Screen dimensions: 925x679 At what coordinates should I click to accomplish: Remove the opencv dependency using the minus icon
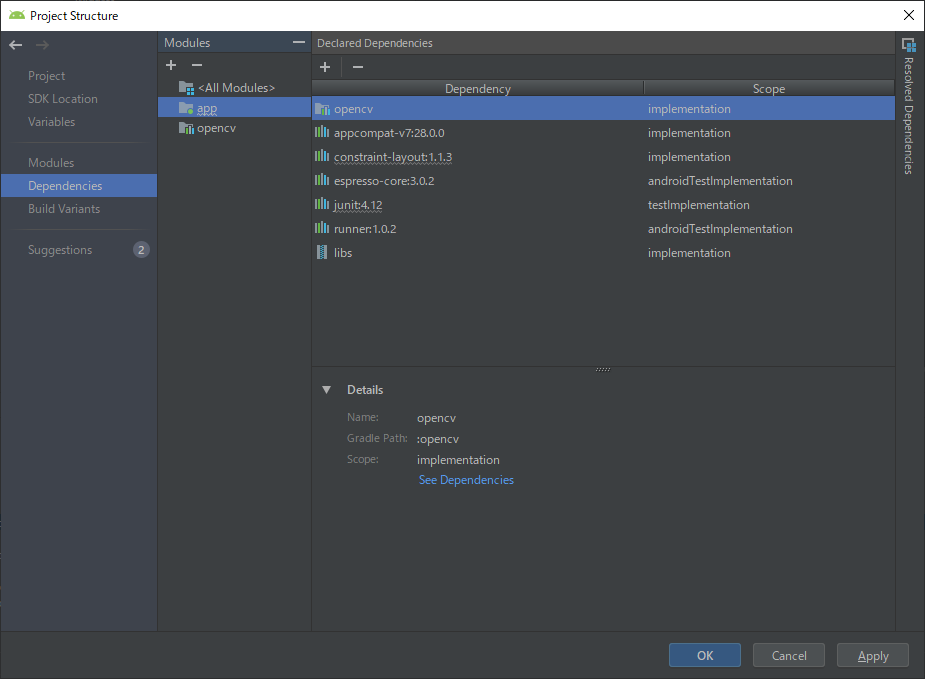pos(356,66)
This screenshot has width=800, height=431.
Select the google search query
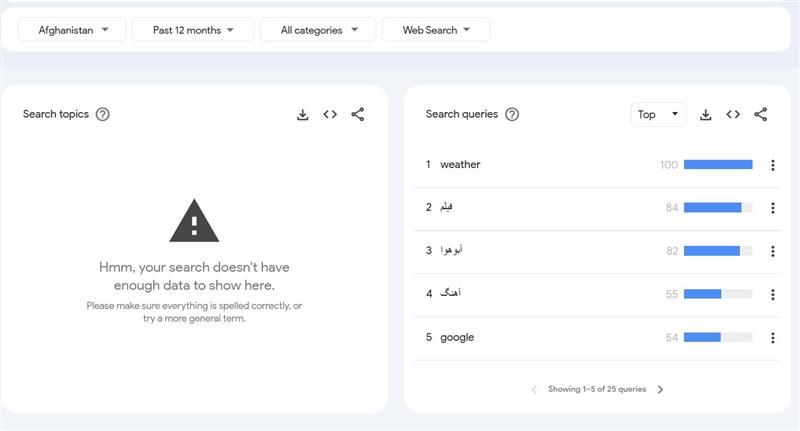pos(457,338)
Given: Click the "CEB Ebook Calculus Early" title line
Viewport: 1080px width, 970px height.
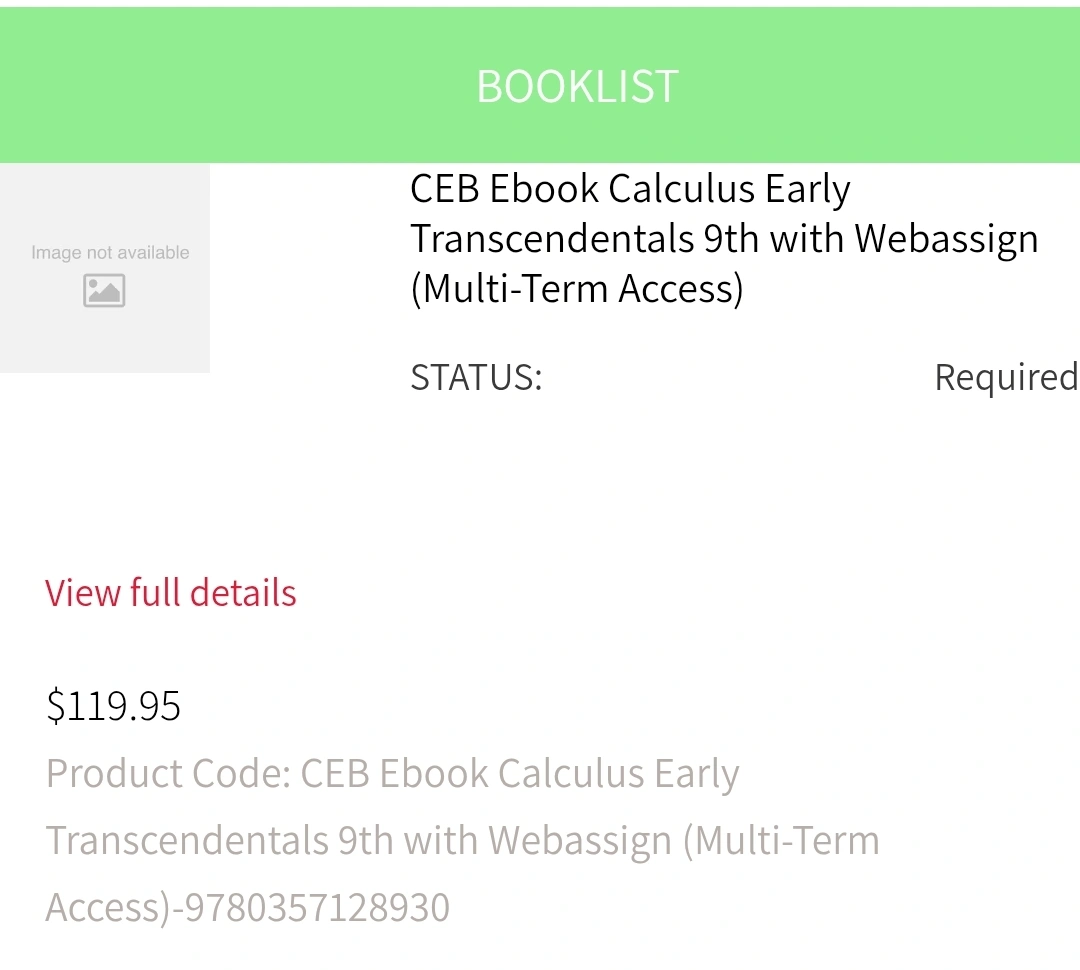Looking at the screenshot, I should pos(630,189).
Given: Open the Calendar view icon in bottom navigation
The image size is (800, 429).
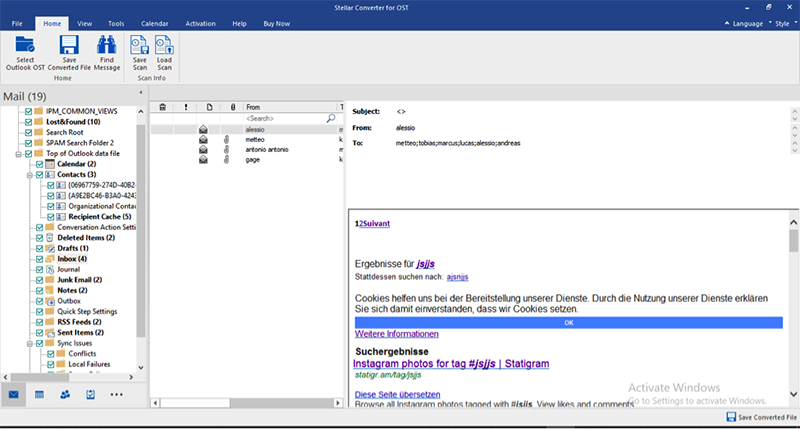Looking at the screenshot, I should point(39,395).
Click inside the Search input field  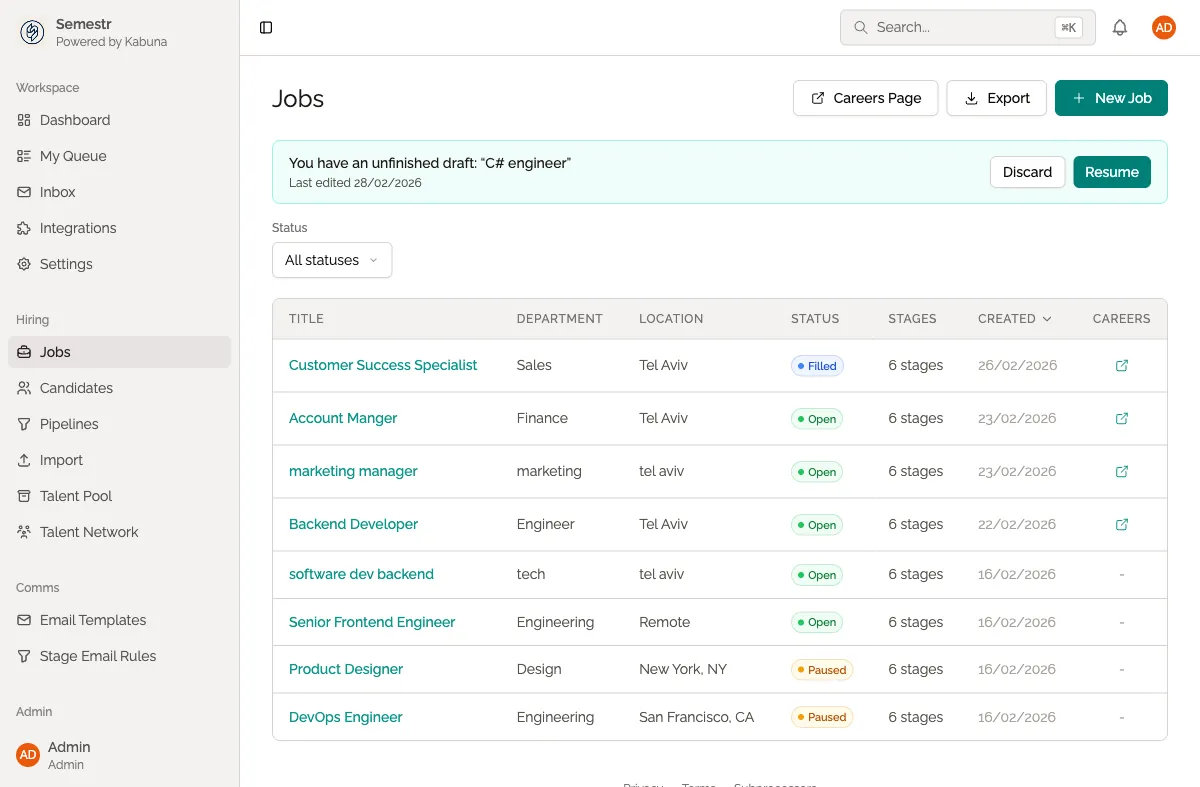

::::::::::

Exercise objective
Work through the entries, filtering for the string "Given", and copy each line that holds it.

Exercise answer
Given: Click the "CEB Ebook Calculus Early" title line
Given: Open the Calendar view icon in bottom navigation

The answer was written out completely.